Section 2.1: Empirical Risk Minimization
Empirical Risk Minimization
Nowadays, machine learning has become the foundation of AI. The essence of machine learning is to learn a model by optimizing an objective function on training data, with the goal of achieving strong generalization to unseen data. This relationship is captured by the formula: \[\begin{align*} \text{\bf Machine Learning}=\text{\bf Objective}\quad+\quad\text{\bf Algorithm}\quad+\quad\text{\bf Generalization}. \end{align*}\] Optimization plays a fundamental role in machine learning, as it underpins (1) the formulation of objective functions, (2) the development of optimization algorithms, and (3) the analysis of generalization error of learned models. Below, we will use the traditional label prediction problem to illustrate the three components.

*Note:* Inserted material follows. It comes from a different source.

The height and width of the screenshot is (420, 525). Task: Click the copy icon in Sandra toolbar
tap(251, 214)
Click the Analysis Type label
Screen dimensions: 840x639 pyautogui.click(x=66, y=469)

Discriminative Label Prediction
In supervised learning, the primary objective is often to learn a predictive model from a given set of supervised training data. Let us consider a classical label prediction problem. Denote by \((\mathbf{x},y)\) a data-label pair, where \(\mathbf{x}\in\mathcal{X}\subset\mathbb{R}^{d_0}\) denotes the input feature vector, and \(y\in\mathcal{Y}=\{1,\ldots,K\}\) is the corresponding label. The goal is to learn a predictive model parameterized by \(\mathbf{w}\in\mathcal{W}\subseteq\mathbb{R}^d\) (e.g., a deep neural network), which induces a scoring function \(h(\mathbf{w};\cdot):\mathcal{X}\to\mathbb{R}^K\). Conceptually, the model can be expressed as \(h(\mathbf{w};\mathbf{x})=Wh_0(\mathbf{w};\mathbf{x})\), where \(h_0(\mathbf{w};\cdot):\mathcal{X}\to\mathbb{R}^{d_1}\) is the feature extraction component, and \(W\in\mathbb{R}^{K\times d_1}\) is the classification head corresponding to the \(K\) classes.

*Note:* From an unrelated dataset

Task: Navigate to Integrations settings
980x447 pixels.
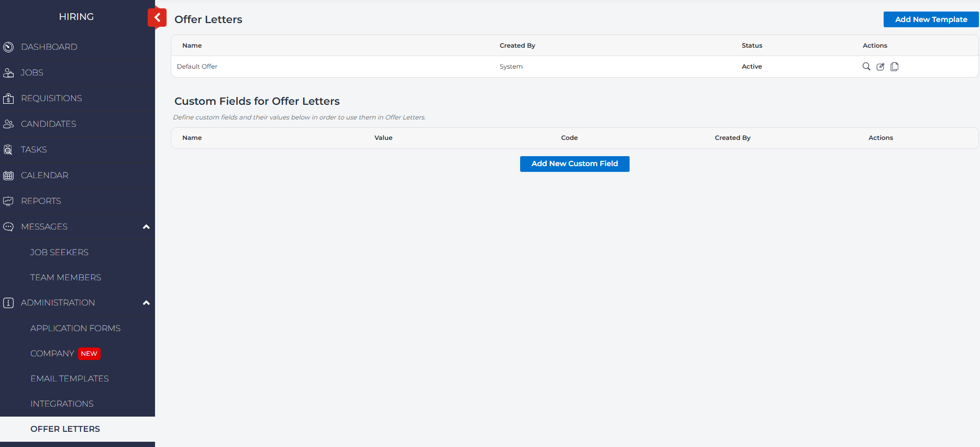Action: coord(62,404)
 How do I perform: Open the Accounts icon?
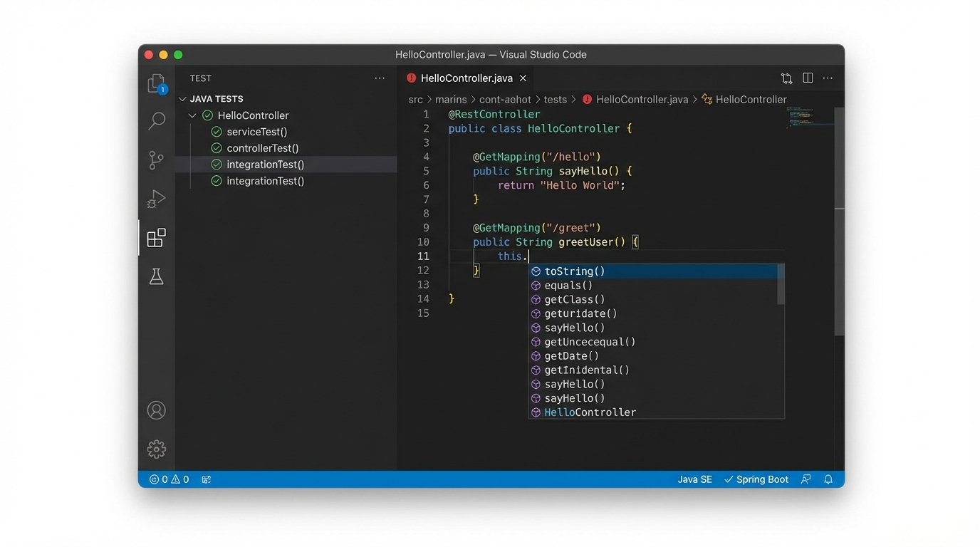(x=156, y=410)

A classical framework for learning such a model is the well-known empirical risk minimization (ERM), which minimizes the empirical risk over the training dataset. To this end, a pointwise loss function \(\ell(h(\mathbf{w};\mathbf{x}),y)\) is defined to measure the discrepancy between the model’s prediction \(h(\mathbf{w};\mathbf{x})\) and the true label \(y\). Given a training dataset \(\mathcal{S}=\{(\mathbf{x}_1,y_1),\ldots,(\mathbf{x}_n,y_n)\}\), the ERM problem is formulated as:
\[\begin{align}\label{eqn:erm} \min_{\mathbf{w}\in\mathcal{W}}\mathcal{R}_{\mathcal{S}}(\mathbf{w}):=\frac{1}{n}\sum_{i=1}^n\ell(h(\mathbf{w};\mathbf{x}_i),y_i). \end{align}\]

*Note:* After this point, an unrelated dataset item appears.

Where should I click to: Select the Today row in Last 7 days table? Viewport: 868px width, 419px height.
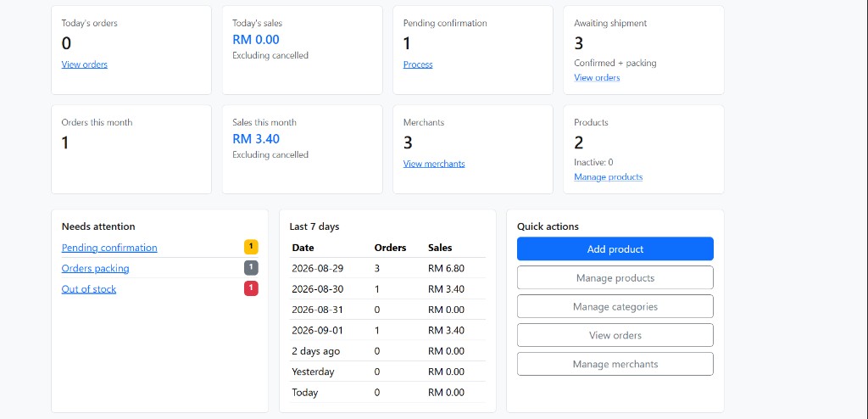(387, 393)
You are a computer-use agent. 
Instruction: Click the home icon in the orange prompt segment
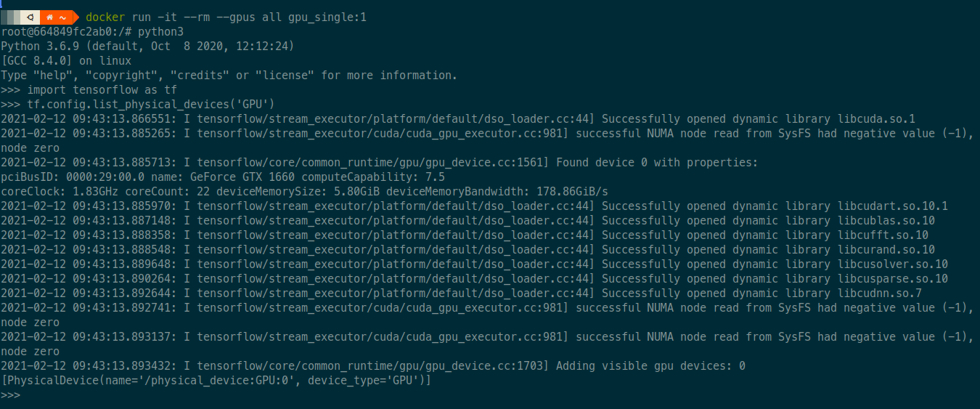coord(50,17)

Discriminative Loss Functions
A major element of ERM is the design of the loss function. A common strategy of designing a loss function for label prediction is through a discriminative approach. Below, we introduce several discriminative loss functions.
Logistic Loss
A parameterized probabilistic model is defined to represent the probability of a class label for a given data point as \[\begin{align}\label{eqn:dpm-class} \Pr(y|\mathbf{x};\mathbf{w})=\frac{\exp([h(\mathbf{w};\mathbf{x})]_y)}{\sum_{l=1}^K\exp([h(\mathbf{w};\mathbf{x})]_l)}, \end{align}\] where \([\cdot]_k\) denotes the \(k\)-th element of a vector. The associated loss is derived from the negative log-likelihood, resulting in the multi-class logistic loss, also known as the cross-entropy (CE) loss: \[\begin{align}\label{eqn:lsr} \ell(h(\mathbf{w};\mathbf{x}),y)=-\log\frac{\exp([h(\mathbf{w};\mathbf{x})]_y)}{\sum_{l=1}^K\exp([h(\mathbf{w};\mathbf{x})]_l)}. \end{align}\] The resulting method by ERM is commonly referred to as multi-class logistic regression. For binary classification, this loss becomes the binary logistic loss \(\ell(h(\mathbf{w};\mathbf{x}),y)=\log(1+\exp(-yh(\mathbf{w};\mathbf{x})))\), where \(h(\mathbf{w};\cdot)\in\mathbb{R}\) and \(y\in\{1,-1\}\).
Max-Margin Loss
The max-margin loss, introduced by Crammer and Singer and commonly referred to as the Crammer-Singer (CS) loss, is defined as: \[\begin{align} \ell(h(\mathbf{w};\mathbf{x}),y)=\max\left(0,\max_{k\ne y}\left(c_{k,y}+[h(\mathbf{w};\mathbf{x})]_k-[h(\mathbf{w};\mathbf{x})]_y\right)\right), \end{align}\] where \(c_{k,y}>0\) is a margin parameter. This loss seeks to ensure that the prediction score for the ground-truth label, \([h(\mathbf{w};\mathbf{x})]_y\), exceeds the scores of other class labels, \([h(\mathbf{w};\mathbf{x})]_k\) for \(k\ne y\), by at least the margin \(c_{k,y}\). This method is also known as the multi-class support vector machine. For binary classification, it reduces to the standard hinge loss \(\ell(h(\mathbf{w};\mathbf{x}),\mathbf{y})=\max(0,1-yh(\mathbf{w};\mathbf{x}))\) for \(h(\mathbf{w};\cdot)\in\mathbb{R}\) and \(y\in\{1,-1\}\) with a margin \(1\).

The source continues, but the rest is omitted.